L’allestimento che procede in «fila per due» possiede diversi pregi rispetto l’affastellamento in cui tutti si pestano i piedi (a prescindere dalle «vicinanze» reali tra gli artisti indotti al confronto) e così chi si trovi a visitare il padiglione del Belpaese con antichi pregiudizi dovrà resettare le sue ragioni e potrà far pace con un’Italia bistrattata, riscoprire un «territorio dell’immaginario» che la politica mainstream non vuole proprio vedere. Infatti, non si vede per niente il paesaggio che Luca Vitone offre allo spettatore: l’artista nella sua Per l’eternità non espone nessun oggetto, solo un odore. Vuole offrire un «ritratto olfattivo» dell’amianto. Non ci sono polveri nocive nell’aria, ma soltanto un profumo di rabarbaro che è stato creato insieme a una profumiera, «un aroma dolciastro che poi si fa amaro e aspro – dice Vitone –. Graffia la gola. Sembra bucolico, rimanda ai filari di viti del Monferrato, io però volevo raccontare il paesaggio dell’eternit, che ha prodotto una tragedia, anche se quel materiale paradossalmente è stato risolutivo per le tecniche di costruzione». Il suo lavoro olfattivo si «diffonde» nell’aria in un dialogo muto con gli scatti di Luigi Ghirri, quel Viaggio in Italia del 1984 che tentò di rifondare un nuovo vocabolario della fotografia.

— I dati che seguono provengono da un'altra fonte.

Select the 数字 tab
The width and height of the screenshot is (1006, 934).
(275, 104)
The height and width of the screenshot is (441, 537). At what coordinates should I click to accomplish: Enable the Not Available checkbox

Al contrario, sono visibilissime le torri costruite da Francesco Arena (Brindisi, 1978) nel primo ambiente del Padiglione. Lui è in tandem con Fabio Mauri e con una performance storica come Ideologia e natura, del 1973, in cui la ragazza protagonista si spoglia e si riveste con la sua divisa fascista, in un ossessivo tentativo di liberarsi dall’oppressione, finendo poi sempre assoggettata. Dittature e disastri della storia, cancellazione della memoria e riappropriazione di sé sono anche i temi di Arena. Le sue torri sembrano architetture provvisorie, realizzate in legno, ma nascondono una verità inquietante. Ricolme di terra al loro interno, corrispondono – ognuna – a una fossa comune rintracciata dall’artista: Benedicta, in Piemonte, risalente al periodo partigiano, Burgos della guerra civile spagnola, Batajnica in Serbia e Polje in Kosovo sono le «stazioni-simbolo» delle atrocità compiute in nome dell’ideologia. «Nelle fosse si nascondeva, annientava l’identità dele persone. Io ho voluto spostare quella stessa terra e ricordare quei corpi». La terra, però, l’ha prelevata in Laguna, nella misura di centoquaranta tonnellate. Pesa tantissimo anche il piedistallo di marmo portato a Venezia da Marcello Maloberti, La voglia matta.

Le scorie della catalogazione

In cima a quel palcoscenico improbabile, come lo definisce l’artista stesso, alcuni ragazzi con degli asciugamani da mare propongono un paesaggio esotico, un’isola nell’isola. Vicino a quel paese precario, s’innalza la grande Cupola di Flavio Favelli: monumento gigantesco, ispirato a San Pietro, accompagnato dal nuovo melting pot della globalizzazione post Rinascimentale: una serie di piatti decorati dal titolo Rome Bone China.

Impressionante il grande pavimento dissestato di Elisabetta Benassi: su diecimila mattoni è scritta una storia drammatica, si va dalla alluvione del Polesine (l’argilla e i suoi detriti) ai codici alfanumerici che catalogano i detriti spaziali. Il tentativo di classificare eventi e lo spostamento fra cielo e terra è intenso, c’è anche tutta la distruttività insita nell’idea di catalogazione, non è un caso che l’artista si rivolga alle «scorie». Benassi dialoga con Gianfranco Baruchello e ospita sulla sua superficie una «camera delle meraviglie» dal sapore onirico. È un set teatrale che interseca natura e artificio, pratiche agricole e immaginazione in libertà. C’è pure una piccola serra di piantine innocue, che però vogliono rappresentare il giardino velenoso che Baruchello costruì a Berlino, a testimoniare «il mefitico agire della politica».